Thursday, April 13, 2023

The Randomness That Is My Life Continues

Sometimes you have to do really hard things. And they seem nearly impossible. And you know you have to baby-step your way through them, but the anxiety about ever completing the task in a good-enough way is like a huge pressure on your chest. It's worse when you're sick, and there are several of these things going down. Just breathing without having a coughing fit feels like a huge, anxiety-laden ordeal, and yet you have to worry about so many other things at the same time. Life is hard. The worst thing, money would solve all of the problems.

It other news, today has been an ordinary day: plenty of reading, some chores, some game playing. The weather is super warm and sunny. Seventy-eight degrees in the kitchen without any supplementary heat on and with most the windows and doors open. I had good talking time with Snow, and I am feeling optimistic. Diana has been extra supportive. But still, life is hard, at least for me.

I woke up in the midst of a bad dream this morning. My sleep had been interrupted many times with coughing fits, and so, my sleep pattern was not my typical. It was a being-abandonned dream, and a crying-and-no-one-cares dream.
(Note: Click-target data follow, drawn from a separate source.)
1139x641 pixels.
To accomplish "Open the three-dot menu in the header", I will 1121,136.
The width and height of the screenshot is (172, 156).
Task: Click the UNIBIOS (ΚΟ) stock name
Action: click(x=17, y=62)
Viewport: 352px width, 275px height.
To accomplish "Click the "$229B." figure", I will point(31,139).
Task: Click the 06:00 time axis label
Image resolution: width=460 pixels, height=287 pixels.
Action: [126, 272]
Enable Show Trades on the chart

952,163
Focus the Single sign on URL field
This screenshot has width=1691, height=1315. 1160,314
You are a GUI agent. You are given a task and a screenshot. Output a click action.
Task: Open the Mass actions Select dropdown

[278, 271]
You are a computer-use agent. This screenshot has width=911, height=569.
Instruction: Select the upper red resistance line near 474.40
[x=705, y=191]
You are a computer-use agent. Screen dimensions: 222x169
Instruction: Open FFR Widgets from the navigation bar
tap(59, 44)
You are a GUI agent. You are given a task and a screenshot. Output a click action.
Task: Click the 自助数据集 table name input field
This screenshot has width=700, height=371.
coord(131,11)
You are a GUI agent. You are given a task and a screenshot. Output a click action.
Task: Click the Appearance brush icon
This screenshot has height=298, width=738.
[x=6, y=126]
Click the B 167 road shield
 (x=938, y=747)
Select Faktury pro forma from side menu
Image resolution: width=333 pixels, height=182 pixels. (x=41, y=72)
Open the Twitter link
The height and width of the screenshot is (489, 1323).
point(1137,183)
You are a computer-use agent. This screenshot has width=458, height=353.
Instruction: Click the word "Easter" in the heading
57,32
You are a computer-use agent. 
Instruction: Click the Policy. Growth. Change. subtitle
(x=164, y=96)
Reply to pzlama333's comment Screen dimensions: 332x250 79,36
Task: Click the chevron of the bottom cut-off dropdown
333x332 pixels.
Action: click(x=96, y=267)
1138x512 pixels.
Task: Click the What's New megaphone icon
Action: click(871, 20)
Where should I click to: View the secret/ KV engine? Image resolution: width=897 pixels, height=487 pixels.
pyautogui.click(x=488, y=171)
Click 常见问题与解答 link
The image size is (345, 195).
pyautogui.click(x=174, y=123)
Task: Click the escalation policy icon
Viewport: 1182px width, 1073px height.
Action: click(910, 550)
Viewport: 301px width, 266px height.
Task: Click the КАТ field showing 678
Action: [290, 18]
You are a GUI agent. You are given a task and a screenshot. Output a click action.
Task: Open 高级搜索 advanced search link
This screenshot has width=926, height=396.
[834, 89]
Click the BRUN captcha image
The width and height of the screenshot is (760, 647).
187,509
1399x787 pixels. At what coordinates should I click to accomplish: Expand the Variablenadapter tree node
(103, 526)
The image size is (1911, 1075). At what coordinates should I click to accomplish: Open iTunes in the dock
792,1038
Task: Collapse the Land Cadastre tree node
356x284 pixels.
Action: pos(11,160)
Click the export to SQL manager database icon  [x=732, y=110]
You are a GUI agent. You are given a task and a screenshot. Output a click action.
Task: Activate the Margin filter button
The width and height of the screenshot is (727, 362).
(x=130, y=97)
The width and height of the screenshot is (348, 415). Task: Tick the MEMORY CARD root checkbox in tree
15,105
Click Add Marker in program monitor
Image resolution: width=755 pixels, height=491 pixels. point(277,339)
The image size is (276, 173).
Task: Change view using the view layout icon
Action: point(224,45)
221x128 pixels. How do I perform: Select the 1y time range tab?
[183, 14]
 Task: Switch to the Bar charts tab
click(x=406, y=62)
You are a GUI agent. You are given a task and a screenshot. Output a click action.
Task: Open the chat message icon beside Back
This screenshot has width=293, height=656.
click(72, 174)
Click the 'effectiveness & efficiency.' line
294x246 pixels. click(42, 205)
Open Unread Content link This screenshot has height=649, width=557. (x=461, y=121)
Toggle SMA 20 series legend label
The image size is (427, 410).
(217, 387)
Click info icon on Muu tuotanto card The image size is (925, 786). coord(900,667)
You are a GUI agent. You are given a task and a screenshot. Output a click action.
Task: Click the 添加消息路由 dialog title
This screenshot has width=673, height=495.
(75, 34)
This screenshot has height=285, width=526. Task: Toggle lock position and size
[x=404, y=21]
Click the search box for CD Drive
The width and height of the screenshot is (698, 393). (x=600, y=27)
It was hard and the feeling of desperation lingers.

Song in my head as I awoke: Take Me to Church by Hozier

Birds I have seen so far today: Crows, geese, male brown-headed cowbird, dark-eyed junkos, black-capped chickadees, pileated woodpecker, downy woodpecker, starling, others that were too far way to ID

Extra chores done today: Vacuumed living room

In the lunch bowl: Leftover pork stew & biscuit

In the cup: Hot apple cider

On the dinner plate: Maybe pork chops? Maybe chili? Maybe pizza? Perhaps even pasta. I don't know.